WORK INSTRUCTION
Check each line below for the word "computer", and copy those that have it.

▽

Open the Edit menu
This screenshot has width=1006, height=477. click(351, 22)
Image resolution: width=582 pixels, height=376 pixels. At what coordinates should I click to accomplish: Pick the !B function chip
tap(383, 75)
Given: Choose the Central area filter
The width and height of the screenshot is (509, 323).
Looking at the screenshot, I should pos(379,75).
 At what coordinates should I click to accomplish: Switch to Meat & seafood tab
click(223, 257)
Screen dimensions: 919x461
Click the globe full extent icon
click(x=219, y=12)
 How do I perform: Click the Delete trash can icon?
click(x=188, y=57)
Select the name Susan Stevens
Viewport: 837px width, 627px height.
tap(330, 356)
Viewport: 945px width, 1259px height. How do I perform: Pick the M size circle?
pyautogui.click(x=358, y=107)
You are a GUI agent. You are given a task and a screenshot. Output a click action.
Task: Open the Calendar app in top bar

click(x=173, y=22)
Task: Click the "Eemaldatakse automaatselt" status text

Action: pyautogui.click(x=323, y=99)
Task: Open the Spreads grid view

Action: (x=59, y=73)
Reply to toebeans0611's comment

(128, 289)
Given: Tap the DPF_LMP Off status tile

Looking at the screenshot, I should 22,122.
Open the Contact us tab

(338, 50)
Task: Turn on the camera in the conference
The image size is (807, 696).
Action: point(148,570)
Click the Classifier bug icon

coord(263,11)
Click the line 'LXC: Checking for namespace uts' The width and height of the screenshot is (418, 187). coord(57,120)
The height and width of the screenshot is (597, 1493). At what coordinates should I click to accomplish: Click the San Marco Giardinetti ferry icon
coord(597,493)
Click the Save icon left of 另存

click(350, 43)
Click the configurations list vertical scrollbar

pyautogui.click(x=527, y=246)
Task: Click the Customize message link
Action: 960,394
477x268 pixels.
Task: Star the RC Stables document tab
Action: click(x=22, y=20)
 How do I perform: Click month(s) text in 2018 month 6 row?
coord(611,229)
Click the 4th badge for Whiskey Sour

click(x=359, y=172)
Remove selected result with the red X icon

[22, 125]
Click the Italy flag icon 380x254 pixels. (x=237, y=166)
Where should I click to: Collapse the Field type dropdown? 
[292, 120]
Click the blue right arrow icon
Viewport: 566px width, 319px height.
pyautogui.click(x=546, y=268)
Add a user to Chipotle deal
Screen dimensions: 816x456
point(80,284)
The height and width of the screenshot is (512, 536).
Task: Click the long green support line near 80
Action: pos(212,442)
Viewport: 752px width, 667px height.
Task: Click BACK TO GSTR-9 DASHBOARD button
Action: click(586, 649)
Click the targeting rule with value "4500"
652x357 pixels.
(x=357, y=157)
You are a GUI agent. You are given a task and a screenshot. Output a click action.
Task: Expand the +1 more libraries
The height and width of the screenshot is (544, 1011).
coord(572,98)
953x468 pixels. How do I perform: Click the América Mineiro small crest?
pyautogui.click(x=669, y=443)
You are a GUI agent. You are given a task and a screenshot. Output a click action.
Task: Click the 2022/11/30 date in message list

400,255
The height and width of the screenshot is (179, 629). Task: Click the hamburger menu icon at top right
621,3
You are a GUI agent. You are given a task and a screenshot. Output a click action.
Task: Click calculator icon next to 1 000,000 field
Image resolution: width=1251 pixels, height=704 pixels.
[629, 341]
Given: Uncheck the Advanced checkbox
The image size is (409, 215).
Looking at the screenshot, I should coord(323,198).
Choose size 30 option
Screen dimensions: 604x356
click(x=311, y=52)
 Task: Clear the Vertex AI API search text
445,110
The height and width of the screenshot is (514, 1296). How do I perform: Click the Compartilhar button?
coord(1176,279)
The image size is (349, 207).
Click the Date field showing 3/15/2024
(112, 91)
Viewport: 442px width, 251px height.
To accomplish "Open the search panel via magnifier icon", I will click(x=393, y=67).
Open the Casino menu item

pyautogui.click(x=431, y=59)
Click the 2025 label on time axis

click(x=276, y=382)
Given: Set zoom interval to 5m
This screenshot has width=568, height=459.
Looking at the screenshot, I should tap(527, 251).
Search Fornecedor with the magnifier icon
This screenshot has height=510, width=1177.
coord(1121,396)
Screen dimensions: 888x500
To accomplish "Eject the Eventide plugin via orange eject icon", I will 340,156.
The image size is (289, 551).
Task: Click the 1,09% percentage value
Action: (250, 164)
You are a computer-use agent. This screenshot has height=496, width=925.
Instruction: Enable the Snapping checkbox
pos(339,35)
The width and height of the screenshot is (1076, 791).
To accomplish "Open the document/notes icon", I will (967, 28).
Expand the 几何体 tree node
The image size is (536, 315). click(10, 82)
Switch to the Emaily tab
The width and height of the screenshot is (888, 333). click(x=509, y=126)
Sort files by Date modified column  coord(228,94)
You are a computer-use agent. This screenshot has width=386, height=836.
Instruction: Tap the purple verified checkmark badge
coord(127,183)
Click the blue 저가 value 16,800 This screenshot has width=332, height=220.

△

RESULT FOR THIS TASK
You are a computer-use agent. This screenshot has height=496, width=925.
You are a computer-use agent. This screenshot has width=386, height=836.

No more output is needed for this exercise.